Tebessüm ile başını salladı Hümeyra. İçinde dolup taşan bir mutluluk vardı. Zülal abla ile birlikte Bursa'ya gelmiş, bahsettiği abisinin evine varmışlardı. Ve kısmete bak ki aradığı iş tabiri caizse kucağına düşmüştü.

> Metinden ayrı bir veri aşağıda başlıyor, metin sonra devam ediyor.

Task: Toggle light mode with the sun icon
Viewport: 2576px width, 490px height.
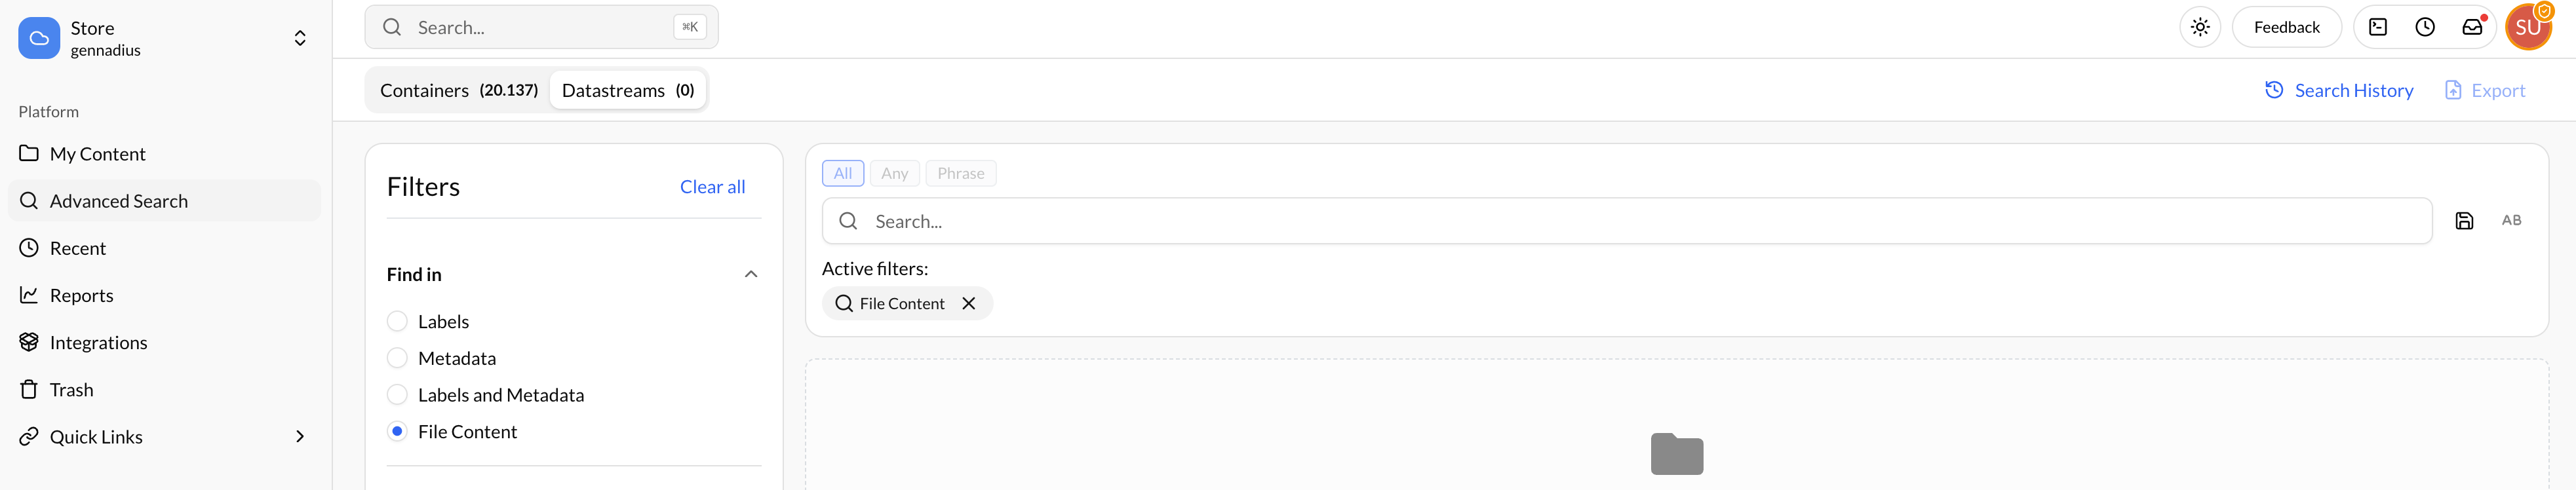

Kırklarının sonlarındaki Recep abi yurt dışında ailesiyle beraber yaşıyordu. Yaşlı babası ve alzheimer hastası anneciği ise ikizi olan Rana hanımla birlikte bu bahçeli evlerinde kalıyordu. Lakin gel gör ki Rana hanımı geçen günlerde kısa sürede ilerlemiş bir rahatsızlıktan dolayı kaybetmişlerdi. Şimdide yurt dışına geri dönmeden anne ve babasına bakacak düzgün birini arıyordu. Görünen o ki bulmuştu da. Hümeyra tam istediği gibi hem güler yüzlü hemde terbiyeli bir kıza benziyordu. Gözü arkada kalmayacaktı. Ağır işitse de zar zor babasına anlatmıştı vaziyeti. Fakat annesi bambaşka bir dünyada yaşıyor gibiydi.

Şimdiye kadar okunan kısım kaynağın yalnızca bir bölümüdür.